Reproduce word for word the part of the entries that begins with the line containing "Given: Reset Afterburner settings to defaults" and runs through the end of the entries.

━━━ Record set

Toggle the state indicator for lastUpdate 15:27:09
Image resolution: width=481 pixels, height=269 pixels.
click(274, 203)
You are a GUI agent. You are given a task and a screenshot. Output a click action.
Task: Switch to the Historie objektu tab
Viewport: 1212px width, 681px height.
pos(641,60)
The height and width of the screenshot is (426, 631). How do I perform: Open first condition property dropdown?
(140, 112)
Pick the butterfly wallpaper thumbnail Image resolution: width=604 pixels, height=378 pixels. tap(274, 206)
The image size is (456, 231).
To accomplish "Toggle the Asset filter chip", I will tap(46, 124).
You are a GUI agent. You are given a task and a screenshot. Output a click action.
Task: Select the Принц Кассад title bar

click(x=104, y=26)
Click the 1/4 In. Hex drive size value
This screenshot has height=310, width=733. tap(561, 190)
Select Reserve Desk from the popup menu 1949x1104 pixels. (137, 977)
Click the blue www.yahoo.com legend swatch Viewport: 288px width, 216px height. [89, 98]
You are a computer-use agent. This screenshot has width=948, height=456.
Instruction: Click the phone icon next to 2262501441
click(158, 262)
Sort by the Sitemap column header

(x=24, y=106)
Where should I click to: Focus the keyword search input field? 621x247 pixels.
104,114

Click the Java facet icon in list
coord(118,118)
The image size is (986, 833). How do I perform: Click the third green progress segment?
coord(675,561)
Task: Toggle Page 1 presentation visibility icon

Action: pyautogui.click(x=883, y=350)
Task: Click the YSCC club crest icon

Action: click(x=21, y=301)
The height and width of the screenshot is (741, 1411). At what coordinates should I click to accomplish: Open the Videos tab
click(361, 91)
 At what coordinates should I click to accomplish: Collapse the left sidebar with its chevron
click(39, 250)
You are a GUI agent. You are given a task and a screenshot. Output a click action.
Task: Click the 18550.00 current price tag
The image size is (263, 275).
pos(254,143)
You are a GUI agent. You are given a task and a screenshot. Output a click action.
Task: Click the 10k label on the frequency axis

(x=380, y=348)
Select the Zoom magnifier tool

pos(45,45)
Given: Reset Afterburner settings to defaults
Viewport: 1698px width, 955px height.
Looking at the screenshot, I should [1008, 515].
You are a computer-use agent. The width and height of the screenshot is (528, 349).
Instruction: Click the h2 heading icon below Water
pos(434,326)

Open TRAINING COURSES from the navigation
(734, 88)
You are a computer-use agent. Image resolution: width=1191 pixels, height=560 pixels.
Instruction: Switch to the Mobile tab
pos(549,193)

━━━━━━

### Expected output
Given: Reset Afterburner settings to defaults
Viewport: 1698px width, 955px height.
Looking at the screenshot, I should [1008, 515].
You are a computer-use agent. The width and height of the screenshot is (528, 349).
Instruction: Click the h2 heading icon below Water
pos(434,326)

Open TRAINING COURSES from the navigation
(734, 88)
You are a computer-use agent. Image resolution: width=1191 pixels, height=560 pixels.
Instruction: Switch to the Mobile tab
pos(549,193)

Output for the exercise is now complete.